> What you need to do
Both the line with "Task: Click the Sides section heading" and the line with "Click the open" in the records below must appear in the output, along with every line between them, exactly and with nothing added.

===

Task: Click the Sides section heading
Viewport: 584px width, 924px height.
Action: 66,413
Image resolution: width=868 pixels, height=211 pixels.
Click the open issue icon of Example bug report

===

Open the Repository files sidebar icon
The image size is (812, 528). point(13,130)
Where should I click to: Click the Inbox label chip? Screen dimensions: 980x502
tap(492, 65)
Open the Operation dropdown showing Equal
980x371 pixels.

===

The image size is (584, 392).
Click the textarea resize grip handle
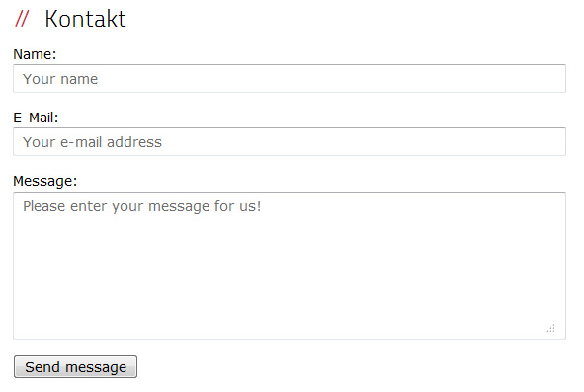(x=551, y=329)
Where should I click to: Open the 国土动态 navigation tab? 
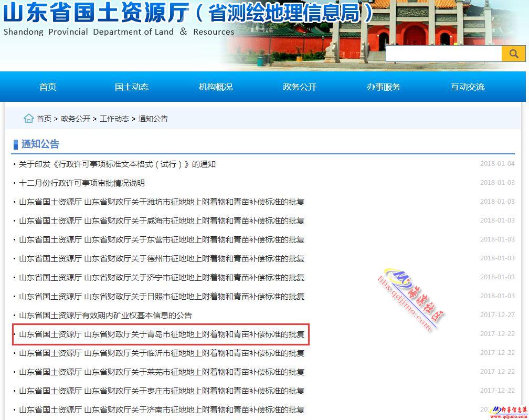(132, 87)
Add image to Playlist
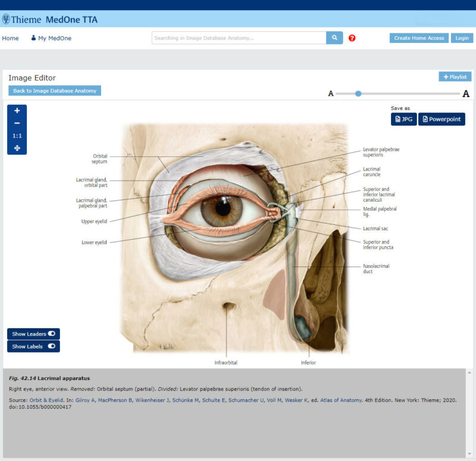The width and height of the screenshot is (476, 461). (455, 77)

===

> Answer box
Task: Click the Sides section heading
Viewport: 584px width, 924px height.
Action: 66,413
Image resolution: width=868 pixels, height=211 pixels.
Click the open issue icon of Example bug report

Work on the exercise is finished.